Prawidłowe rozróżnienie aparatów słuchowych według strony polega na stosowaniu uniwersalnego kodu kolorów: czerwony oznacza aparat na prawe ucho, a niebieski na ucho lewe. To nie jest przypadek, tylko przyjęty w całej branży standard, spotykany zarówno w aparatach BTE (zausznych), RIC, jak i ITE, CIC (wewnątrzusznych). Dzięki temu protetyk słuchu, laryngolog, ale też sam użytkownik jest w stanie w ułamku sekundy zidentyfikować, który aparat należy do której strony, nawet jeśli obudowa ma niestandardowy kształt albo małe gabaryty. W praktyce kolor czerwony i niebieski pojawia się najczęściej na obudowie, przy gnieździe baterii lub w postaci małej kropki na elemencie aparatu lub wkładce usznej. Moim zdaniem to jedno z najważniejszych, a trochę niedocenianych ułatwień, szczególnie u osób starszych, z zaburzeniami wzroku czy u dzieci, gdzie pomyłka stron może skutkować gorszą słyszalnością i dezorientacją. Dodatkowo, ten kod barwny jest spójny z innymi systemami w audiologii – np. w audiometrii tonalnej czerwony kolor na audiogramie opisuje wyniki dla prawego ucha, a niebieski dla lewego.
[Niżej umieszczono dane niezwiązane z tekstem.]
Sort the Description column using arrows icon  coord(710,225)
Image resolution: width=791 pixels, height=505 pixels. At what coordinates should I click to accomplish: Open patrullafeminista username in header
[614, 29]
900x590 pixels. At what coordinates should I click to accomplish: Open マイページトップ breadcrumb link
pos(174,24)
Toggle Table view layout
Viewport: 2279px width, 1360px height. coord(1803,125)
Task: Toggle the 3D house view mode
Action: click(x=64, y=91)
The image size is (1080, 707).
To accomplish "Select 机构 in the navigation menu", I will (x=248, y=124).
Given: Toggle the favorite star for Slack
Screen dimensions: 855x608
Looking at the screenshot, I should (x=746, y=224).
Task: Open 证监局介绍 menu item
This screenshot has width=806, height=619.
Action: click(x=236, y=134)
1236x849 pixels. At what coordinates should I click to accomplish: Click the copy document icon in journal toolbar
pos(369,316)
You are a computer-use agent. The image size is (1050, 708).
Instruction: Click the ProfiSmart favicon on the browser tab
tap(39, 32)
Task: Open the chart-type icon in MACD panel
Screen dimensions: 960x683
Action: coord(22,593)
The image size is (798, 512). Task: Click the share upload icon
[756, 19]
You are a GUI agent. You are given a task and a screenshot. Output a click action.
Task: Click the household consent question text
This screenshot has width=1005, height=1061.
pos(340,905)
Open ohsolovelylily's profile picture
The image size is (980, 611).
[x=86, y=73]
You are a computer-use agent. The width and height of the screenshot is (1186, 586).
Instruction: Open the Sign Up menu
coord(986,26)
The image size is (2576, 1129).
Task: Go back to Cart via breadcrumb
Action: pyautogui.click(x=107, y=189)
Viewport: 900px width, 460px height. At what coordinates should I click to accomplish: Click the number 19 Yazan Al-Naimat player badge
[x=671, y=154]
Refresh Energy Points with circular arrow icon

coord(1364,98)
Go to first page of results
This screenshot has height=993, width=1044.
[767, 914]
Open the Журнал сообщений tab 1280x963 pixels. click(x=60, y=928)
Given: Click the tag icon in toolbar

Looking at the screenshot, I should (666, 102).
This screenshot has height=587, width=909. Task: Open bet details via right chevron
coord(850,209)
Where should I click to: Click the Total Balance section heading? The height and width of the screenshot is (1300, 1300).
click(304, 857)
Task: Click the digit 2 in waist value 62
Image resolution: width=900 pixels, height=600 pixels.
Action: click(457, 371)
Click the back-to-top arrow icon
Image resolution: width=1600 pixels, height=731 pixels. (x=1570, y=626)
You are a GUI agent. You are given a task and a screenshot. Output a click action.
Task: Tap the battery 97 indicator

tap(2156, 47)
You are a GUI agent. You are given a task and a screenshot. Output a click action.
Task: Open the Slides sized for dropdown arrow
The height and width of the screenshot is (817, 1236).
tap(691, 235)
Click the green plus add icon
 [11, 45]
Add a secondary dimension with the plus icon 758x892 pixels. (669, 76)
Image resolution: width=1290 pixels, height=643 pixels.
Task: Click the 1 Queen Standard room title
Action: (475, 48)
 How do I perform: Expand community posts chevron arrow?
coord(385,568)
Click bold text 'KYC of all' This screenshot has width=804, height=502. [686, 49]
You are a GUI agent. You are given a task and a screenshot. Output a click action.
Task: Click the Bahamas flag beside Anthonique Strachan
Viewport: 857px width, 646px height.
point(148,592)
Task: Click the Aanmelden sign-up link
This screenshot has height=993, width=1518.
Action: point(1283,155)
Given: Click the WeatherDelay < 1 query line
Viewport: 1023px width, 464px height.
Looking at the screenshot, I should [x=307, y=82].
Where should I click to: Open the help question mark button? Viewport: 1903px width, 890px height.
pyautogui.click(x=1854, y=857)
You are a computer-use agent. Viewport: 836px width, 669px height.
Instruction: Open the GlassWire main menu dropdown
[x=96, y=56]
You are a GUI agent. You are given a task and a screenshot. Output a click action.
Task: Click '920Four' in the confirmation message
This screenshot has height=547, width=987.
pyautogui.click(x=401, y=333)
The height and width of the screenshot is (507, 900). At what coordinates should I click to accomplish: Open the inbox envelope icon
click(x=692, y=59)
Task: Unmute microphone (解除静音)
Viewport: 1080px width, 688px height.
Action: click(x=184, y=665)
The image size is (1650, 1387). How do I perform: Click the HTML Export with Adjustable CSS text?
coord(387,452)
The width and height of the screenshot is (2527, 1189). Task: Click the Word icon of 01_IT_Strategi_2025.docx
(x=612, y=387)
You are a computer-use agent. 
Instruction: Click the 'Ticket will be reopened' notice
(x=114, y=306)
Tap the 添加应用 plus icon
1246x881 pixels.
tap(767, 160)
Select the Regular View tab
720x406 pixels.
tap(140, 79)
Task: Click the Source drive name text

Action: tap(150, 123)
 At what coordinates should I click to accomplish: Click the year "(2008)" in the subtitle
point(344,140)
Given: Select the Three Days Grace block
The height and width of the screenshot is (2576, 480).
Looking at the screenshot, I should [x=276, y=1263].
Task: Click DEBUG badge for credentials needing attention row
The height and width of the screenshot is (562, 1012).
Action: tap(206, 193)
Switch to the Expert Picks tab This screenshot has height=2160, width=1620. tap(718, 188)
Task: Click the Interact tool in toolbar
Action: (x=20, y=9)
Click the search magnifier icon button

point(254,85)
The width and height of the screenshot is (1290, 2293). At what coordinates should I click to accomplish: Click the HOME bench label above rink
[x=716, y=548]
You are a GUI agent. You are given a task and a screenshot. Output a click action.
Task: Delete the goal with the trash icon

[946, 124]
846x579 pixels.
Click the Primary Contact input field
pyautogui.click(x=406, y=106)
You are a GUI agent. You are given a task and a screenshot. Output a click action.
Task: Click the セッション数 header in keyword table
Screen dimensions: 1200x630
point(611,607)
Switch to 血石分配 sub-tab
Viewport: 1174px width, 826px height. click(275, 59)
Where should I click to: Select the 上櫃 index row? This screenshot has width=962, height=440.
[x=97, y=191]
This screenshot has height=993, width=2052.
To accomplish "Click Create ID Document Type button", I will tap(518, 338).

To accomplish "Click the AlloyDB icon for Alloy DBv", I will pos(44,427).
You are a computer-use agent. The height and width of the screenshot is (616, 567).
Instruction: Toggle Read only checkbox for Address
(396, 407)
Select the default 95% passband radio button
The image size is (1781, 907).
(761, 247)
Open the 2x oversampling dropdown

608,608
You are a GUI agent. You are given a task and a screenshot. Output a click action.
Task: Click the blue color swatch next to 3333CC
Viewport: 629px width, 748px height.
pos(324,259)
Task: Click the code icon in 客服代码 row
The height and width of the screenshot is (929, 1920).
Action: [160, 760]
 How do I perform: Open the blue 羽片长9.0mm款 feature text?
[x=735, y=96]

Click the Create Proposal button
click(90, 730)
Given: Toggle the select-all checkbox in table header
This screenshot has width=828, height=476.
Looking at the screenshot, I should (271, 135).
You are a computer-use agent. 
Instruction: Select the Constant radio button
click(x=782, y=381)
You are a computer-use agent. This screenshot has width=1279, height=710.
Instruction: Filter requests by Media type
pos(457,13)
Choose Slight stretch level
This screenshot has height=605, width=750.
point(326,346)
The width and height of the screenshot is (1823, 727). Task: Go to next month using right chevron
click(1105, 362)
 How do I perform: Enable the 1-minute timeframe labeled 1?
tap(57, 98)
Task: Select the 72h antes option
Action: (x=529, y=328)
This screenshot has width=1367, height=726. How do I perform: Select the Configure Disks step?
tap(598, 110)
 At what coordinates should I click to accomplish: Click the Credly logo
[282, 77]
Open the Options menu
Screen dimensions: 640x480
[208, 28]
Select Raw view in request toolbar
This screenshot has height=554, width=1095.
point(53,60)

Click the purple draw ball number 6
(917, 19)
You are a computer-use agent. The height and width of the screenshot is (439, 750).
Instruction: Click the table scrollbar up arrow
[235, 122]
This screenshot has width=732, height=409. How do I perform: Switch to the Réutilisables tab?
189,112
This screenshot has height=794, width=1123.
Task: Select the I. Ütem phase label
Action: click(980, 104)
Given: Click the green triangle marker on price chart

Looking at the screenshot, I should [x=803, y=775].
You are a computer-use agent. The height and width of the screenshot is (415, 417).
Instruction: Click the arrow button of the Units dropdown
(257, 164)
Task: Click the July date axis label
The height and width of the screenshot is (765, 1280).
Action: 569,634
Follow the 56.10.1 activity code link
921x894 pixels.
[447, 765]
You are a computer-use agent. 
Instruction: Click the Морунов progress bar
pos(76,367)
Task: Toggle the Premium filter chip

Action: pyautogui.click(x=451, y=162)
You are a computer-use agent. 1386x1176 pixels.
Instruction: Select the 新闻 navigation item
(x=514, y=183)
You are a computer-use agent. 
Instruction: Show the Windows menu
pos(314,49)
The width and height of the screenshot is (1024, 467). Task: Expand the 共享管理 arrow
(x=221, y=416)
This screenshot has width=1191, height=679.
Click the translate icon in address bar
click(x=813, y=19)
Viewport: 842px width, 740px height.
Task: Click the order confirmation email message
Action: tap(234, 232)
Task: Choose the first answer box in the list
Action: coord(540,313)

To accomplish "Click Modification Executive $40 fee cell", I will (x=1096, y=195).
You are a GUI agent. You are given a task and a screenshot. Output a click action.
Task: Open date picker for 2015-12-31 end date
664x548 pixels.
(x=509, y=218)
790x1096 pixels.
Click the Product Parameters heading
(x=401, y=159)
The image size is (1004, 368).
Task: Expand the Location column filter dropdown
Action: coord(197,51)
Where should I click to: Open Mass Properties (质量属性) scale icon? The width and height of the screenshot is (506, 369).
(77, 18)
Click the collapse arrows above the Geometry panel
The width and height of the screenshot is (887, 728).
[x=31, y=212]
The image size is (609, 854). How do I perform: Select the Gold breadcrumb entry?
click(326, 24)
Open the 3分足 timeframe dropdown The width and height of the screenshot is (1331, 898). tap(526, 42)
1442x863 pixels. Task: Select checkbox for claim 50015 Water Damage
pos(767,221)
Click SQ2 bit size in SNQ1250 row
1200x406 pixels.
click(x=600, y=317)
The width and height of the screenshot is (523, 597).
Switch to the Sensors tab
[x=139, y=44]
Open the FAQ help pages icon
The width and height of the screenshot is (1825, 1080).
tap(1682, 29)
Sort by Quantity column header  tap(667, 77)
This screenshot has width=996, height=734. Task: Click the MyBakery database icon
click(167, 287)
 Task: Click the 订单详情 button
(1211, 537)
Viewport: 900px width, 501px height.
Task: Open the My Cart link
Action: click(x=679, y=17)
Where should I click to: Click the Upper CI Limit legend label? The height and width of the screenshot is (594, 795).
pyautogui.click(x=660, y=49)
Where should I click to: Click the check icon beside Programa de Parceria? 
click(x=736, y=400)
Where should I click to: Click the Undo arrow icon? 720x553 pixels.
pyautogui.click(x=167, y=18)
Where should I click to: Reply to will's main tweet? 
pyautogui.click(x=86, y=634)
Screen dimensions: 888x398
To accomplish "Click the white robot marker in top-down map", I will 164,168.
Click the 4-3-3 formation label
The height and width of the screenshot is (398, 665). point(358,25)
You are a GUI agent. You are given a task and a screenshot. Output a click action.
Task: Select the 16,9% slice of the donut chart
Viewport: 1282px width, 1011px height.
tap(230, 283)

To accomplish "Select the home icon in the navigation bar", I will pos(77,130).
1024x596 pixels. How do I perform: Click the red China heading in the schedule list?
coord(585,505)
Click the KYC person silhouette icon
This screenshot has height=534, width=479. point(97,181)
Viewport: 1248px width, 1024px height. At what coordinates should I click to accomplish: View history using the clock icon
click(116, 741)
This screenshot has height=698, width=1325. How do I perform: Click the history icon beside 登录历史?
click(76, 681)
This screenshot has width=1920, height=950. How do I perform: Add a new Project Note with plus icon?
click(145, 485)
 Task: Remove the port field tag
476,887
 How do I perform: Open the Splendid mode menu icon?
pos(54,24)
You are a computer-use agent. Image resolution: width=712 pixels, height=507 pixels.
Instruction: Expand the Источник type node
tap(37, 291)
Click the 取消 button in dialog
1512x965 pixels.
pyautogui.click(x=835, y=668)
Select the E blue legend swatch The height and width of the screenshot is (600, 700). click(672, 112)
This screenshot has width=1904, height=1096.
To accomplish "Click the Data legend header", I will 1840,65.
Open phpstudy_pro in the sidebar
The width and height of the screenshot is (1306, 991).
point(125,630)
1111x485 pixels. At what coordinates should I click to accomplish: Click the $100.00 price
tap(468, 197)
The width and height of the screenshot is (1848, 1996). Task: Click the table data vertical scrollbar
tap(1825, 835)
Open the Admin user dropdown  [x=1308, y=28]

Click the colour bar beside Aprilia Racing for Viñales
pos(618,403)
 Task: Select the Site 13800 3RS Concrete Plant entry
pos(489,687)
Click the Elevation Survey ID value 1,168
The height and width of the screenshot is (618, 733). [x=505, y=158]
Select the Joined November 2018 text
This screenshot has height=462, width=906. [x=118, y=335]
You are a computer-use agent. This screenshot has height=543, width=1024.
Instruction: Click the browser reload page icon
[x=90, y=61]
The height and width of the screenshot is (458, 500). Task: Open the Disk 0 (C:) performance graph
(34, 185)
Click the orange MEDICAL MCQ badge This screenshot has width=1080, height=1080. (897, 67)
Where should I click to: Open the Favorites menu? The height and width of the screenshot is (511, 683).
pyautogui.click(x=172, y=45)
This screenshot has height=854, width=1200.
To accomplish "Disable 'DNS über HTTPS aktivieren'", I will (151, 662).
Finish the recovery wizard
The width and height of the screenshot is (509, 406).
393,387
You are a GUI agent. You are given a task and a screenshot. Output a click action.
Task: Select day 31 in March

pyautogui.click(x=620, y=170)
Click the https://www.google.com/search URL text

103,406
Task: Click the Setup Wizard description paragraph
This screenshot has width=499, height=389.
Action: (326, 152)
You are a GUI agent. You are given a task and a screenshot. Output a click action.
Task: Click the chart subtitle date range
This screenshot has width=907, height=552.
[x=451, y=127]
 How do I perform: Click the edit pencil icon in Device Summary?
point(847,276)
To pomaga w zachowaniu porządku dokumentacji i unikaniu pomyłek przy programowaniu aparatów słuchowych w oprogramowaniu producenta. W dobrze prowadzonej praktyce protetycznej zawsze pilnuje się tego standardu, również przy znakowaniu wkładek usznych, przewodów, rożków i systemów FM, tak aby cały tor słuchowy pacjenta był jednoznacznie oznaczony i zgodny z dokumentacją medyczną.